ZAATARI REFUGEE CAMP // The murals of forests, seaside cities and beaches being painted on homes in a desert camp in Jordan are cheery and colourful, meant to boost the morale of the Syrian refugees living here.
But they also reinforce a painful message to the displaced: a return home is a long way off.
As the Syria conflict enters its sixth year, residents of Zaatari are grappling with the prospect of open-ended exile.
Memories of Syria are fading, roots in the camp of 80,000 people are growing deeper and resettlement to the West, though a long shot for most, is seen as a more realistic option than going back to Syria.
“I live on hope, but hope is far away,” said Rasha Ali, 30, who fled a Damascus suburb four years ago. She now teaches in a camp kindergarten where most of the children were born after the March 2011 outbreak of the conflict, a popular uprising against Syrian president Bashar Al Assad that escalated into civil war.
Meanwhile, Zaatari’s transformation continues from its beginnings in 2012 as a chaotic tent camp into an organised community.
Residents now have proper addresses, with numbers assigned to each pre-fab trailer on streets given names like “hope” or “dignity”.
A US$17.5 million (Dh64.3m) German-funded solar power plant will be completed by 2017, replacing a makeshift electricity grid. Work on water and sewage networks continue.
Camp director Hovig Etyemezian said the UN refugee agency tries to make Zaatari as livable as possible.
“From our perspective, the camp will continue being a temporary settlement until the last day of its existence,” he said. “We are really hopeful that the conflict will end and that the refugees will return. For us, it will be a calamity if the conflict continues for another few years.”
More than 4.8 million Syrians have fled their homeland, including some 640,000 now living in Jordan.

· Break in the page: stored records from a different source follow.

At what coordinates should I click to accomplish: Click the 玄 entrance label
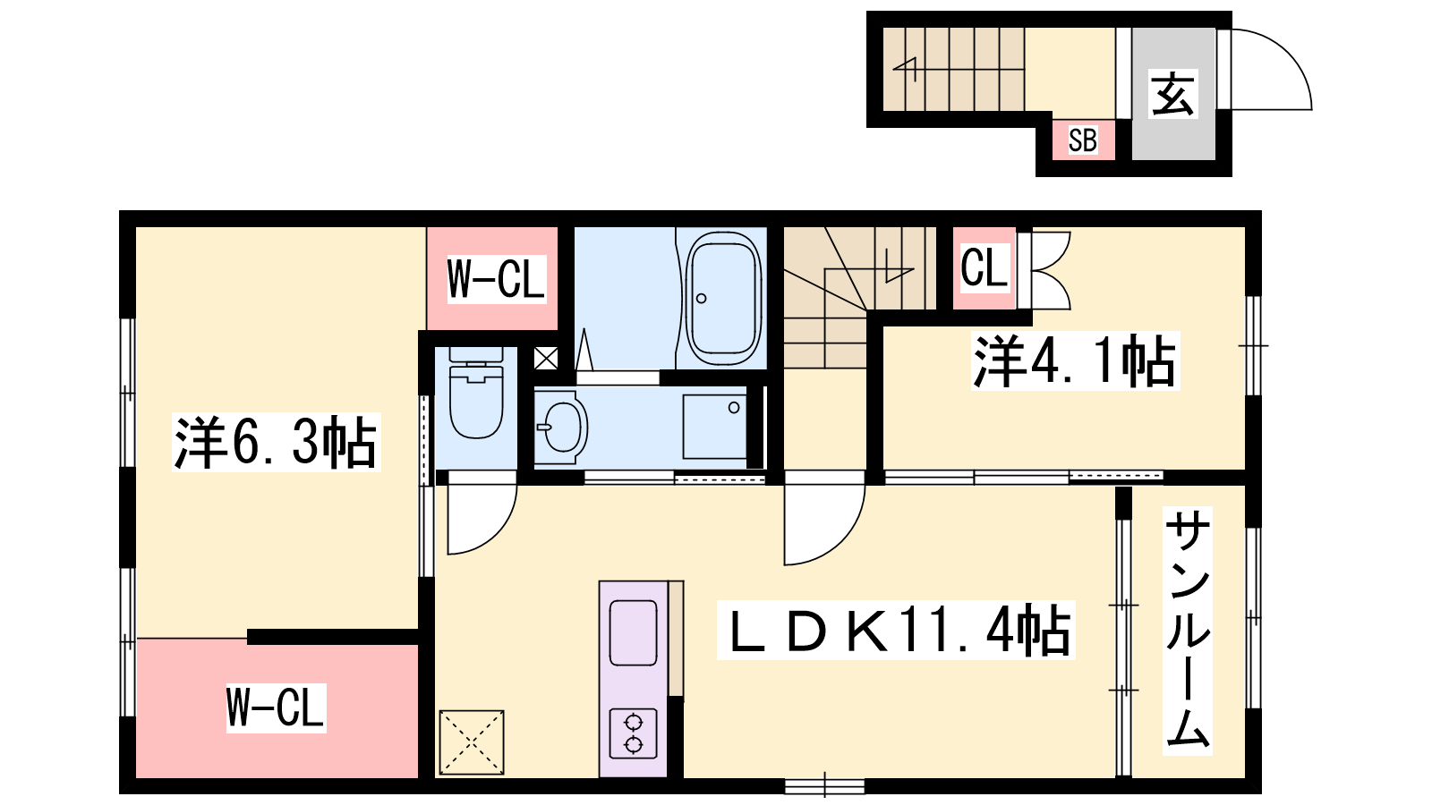point(1173,94)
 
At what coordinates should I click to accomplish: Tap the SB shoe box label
point(1083,140)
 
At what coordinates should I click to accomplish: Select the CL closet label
point(984,268)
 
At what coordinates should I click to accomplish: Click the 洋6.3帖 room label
point(277,442)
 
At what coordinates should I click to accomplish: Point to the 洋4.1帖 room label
point(1075,360)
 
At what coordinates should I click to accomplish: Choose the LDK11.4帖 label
point(896,630)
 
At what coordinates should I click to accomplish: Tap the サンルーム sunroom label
point(1188,631)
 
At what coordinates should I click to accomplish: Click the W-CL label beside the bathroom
point(496,279)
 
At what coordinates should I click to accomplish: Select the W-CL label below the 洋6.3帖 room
point(277,708)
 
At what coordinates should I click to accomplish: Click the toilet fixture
point(475,393)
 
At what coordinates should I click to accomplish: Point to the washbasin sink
point(561,427)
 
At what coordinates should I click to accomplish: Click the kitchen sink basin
point(634,633)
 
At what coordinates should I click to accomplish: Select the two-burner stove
point(634,733)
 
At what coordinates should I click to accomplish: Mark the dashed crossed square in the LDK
point(472,742)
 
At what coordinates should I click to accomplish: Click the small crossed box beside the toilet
point(546,359)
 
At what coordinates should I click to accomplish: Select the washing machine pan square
point(715,427)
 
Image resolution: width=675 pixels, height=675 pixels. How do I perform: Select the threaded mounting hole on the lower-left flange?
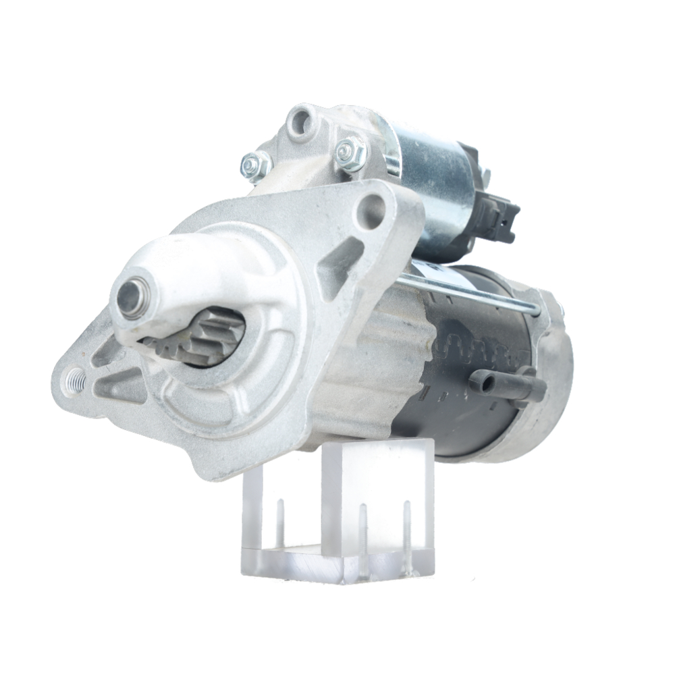[74, 382]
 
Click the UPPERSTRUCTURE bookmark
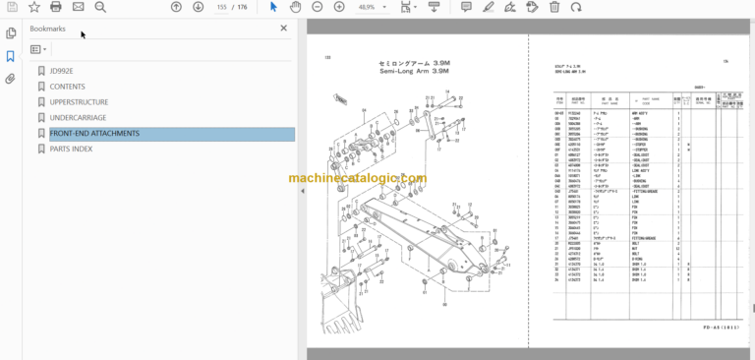click(79, 102)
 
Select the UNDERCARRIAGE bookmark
click(78, 118)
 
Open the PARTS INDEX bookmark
click(72, 150)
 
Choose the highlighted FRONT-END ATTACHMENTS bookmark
click(94, 134)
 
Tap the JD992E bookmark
click(65, 71)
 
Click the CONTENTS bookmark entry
click(68, 87)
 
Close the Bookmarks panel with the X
click(284, 29)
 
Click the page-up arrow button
click(176, 7)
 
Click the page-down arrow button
click(198, 7)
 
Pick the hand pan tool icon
click(296, 7)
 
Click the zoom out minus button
click(318, 7)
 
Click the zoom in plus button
click(339, 7)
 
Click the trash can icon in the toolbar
click(554, 7)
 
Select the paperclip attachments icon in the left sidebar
click(10, 78)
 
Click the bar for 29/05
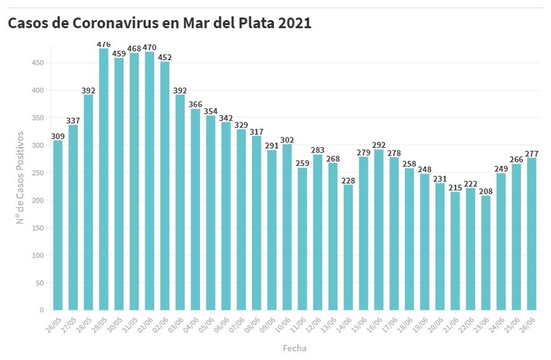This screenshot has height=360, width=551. coord(103,179)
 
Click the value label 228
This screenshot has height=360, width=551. coord(349,180)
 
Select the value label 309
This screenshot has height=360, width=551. coord(58,136)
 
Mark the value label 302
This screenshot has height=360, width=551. coord(287,139)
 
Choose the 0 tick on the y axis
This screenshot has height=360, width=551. coord(42,310)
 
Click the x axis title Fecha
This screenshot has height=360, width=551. coord(294,348)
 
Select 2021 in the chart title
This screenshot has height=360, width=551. coord(295,23)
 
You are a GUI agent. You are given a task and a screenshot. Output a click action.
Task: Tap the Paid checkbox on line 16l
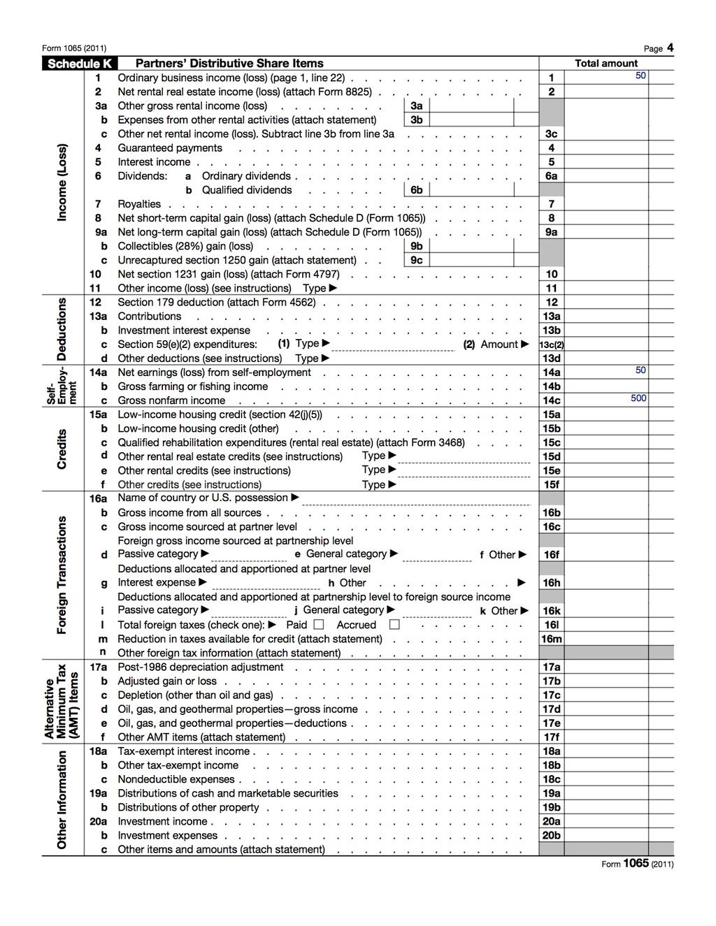319,625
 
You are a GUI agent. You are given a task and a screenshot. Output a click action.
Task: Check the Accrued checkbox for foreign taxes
394,625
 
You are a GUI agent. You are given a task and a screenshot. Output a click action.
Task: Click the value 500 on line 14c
638,398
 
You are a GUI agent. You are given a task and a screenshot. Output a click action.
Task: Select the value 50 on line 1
640,75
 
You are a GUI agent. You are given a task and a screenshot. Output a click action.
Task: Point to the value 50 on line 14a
640,370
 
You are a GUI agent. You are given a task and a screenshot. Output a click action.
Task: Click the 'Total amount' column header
606,64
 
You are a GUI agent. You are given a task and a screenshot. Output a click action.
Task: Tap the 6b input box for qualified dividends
471,190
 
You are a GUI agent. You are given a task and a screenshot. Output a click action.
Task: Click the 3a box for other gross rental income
471,106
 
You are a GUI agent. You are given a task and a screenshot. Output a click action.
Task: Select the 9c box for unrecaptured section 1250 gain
471,260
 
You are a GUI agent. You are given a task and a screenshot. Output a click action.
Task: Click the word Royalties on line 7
139,204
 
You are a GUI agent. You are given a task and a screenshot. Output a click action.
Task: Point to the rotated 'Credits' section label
62,449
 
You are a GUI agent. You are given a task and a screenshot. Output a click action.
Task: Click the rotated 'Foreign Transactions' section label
62,575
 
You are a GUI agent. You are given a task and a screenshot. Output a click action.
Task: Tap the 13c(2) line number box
552,345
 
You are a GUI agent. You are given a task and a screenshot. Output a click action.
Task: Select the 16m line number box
552,639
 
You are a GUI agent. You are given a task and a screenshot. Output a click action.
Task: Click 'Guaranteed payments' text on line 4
170,148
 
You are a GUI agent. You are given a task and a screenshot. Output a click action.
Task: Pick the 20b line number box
552,835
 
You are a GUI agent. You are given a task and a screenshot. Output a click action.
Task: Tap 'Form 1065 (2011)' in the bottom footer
637,864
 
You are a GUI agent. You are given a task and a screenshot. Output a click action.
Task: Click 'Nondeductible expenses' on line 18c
177,779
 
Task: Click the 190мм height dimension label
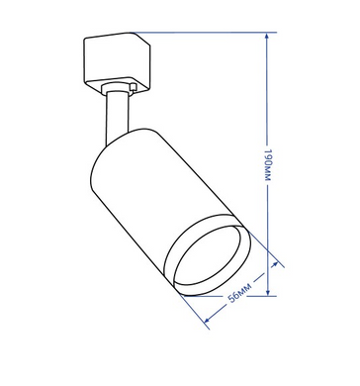point(268,164)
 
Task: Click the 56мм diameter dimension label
point(240,292)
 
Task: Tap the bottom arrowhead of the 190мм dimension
point(268,292)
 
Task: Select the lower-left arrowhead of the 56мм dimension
point(208,320)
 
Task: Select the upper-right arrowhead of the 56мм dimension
point(274,264)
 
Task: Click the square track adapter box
point(117,62)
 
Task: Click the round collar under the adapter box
point(116,89)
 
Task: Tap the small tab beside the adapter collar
point(134,87)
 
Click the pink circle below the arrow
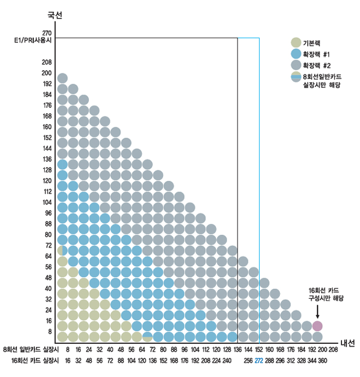(317, 326)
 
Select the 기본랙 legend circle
(296, 42)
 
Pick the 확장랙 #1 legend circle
(296, 53)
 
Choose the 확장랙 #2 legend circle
(296, 65)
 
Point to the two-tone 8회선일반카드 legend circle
(296, 77)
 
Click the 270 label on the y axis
(48, 34)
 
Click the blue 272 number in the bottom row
(258, 360)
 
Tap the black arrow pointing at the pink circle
(317, 311)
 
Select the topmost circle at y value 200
(63, 78)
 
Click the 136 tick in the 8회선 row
(237, 350)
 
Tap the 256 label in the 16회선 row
(248, 360)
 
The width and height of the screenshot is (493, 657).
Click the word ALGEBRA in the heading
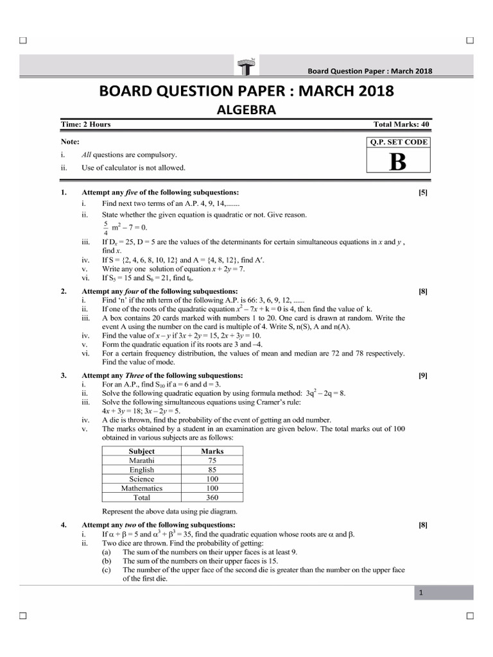tap(246, 110)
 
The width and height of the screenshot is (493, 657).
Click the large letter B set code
tap(397, 162)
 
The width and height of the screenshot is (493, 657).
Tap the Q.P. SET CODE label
tap(397, 142)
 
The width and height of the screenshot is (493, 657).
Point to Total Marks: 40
tap(401, 124)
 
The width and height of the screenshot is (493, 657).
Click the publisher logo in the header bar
tap(246, 64)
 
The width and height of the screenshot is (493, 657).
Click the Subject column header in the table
tap(141, 451)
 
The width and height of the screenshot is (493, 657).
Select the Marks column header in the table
tap(212, 451)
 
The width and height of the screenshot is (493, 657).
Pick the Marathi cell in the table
tap(141, 460)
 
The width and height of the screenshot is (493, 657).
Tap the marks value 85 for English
tap(212, 470)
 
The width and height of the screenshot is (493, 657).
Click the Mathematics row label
tap(141, 488)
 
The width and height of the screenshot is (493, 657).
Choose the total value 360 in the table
tap(212, 497)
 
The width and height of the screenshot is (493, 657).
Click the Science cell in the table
tap(141, 479)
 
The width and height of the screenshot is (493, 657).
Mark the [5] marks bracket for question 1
tap(422, 192)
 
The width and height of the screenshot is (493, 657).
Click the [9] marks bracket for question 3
tap(422, 375)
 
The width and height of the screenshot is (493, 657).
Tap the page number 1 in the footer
tap(420, 593)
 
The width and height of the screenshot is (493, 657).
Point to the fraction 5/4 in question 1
tap(105, 228)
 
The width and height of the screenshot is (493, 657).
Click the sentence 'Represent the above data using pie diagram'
tap(169, 511)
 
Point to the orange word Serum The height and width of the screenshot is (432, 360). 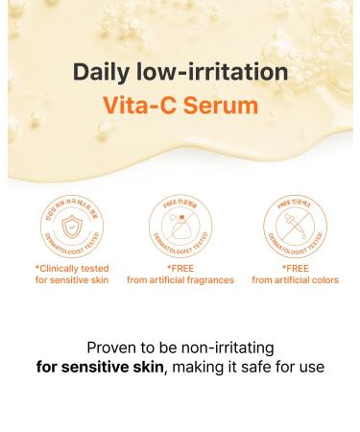pos(228,106)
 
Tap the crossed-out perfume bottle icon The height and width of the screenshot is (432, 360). pos(180,226)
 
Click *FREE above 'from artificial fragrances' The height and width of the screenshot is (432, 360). pos(180,268)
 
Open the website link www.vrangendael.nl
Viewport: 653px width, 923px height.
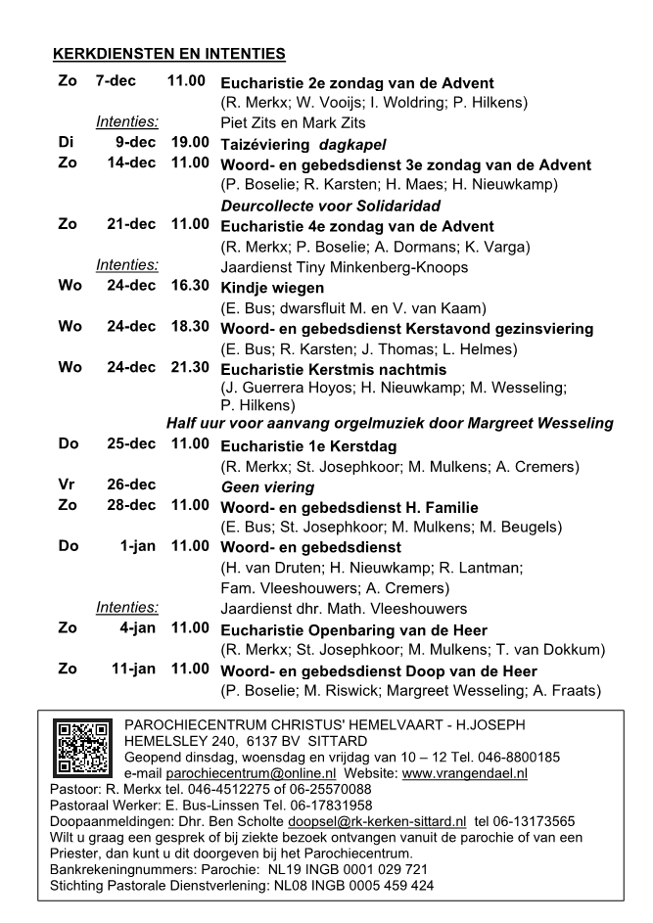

The fifth anniversary of the Syria conflict comes amid guarded hopes for a political solution after repeated failures.
A limited truce has largely held since February 27, and the UN-brokered indirect peace talks, which collapsed last month, resumed in Geneva on Monday.
But this month’s milestone also caps the “worst year yet” for civilians in Syria, including a rise in attacks on medical facilities and destruction of homes, according to a recent report by 30 aid agencies.
In Zaatari, residents greet news of renewed peace talks largely with indifference.
“Empty words,” said Emad Mansour, 31, as he watched the outside of his family’s two trailers being painted by Syrian artists, all fellow refugees.
Unlike the peace talks, the new murals have injected a sense of excitement, if briefly.
“It’s a nice change from white,” Mansour, a father of five, said of the colour that has long predominated in the camp. The Mansours got two paintings, a forest on one wall and fish swimming in a deep blue sea on the other.
The murals are meant to deepen a sense of neighbourhood in the camp’s 12 districts. For the past three months, the artists have been painting trailers along the camp’s ring road. Next, they will paint the homes lining each district inside the camp, said Mr Etyemezian the camp director.
Anything political is off limits in the project, funded by the refugee agency.
Head artist Mohammed Jokhadar, 30, said he gets a sense of fulfilment because the murals brighten the mood.
“People want green, water or something that reminds them of the community where they lived,” said Mr Jokhadar, who also runs a barber shop and a portrait studio in the camp’s bustling market.
The street art and permanent addresses aren’t the only reminders that Zaatari is home.
At one of the camp’s kindergartens, 5-year-olds – who are as old as the conflict – don’t know much about where they came from.
Asked what he remembers, Alaa Sweidani said he used to have a bicycle back home. “We also had trees,” he added shyly. Julie Hariri, also five, said she remembers a baby duck and a teddy bear.
Teachers said they try to instill a Syrian identity by talking to the children about their villages in Syria’s southern Deraa province.
“We tell them, Syria is beautiful, and God willing, you will return,” said Ali, one of the teachers.
Syria has no future,” she said. Even if there is peace one day, she said, it needs decades to recover.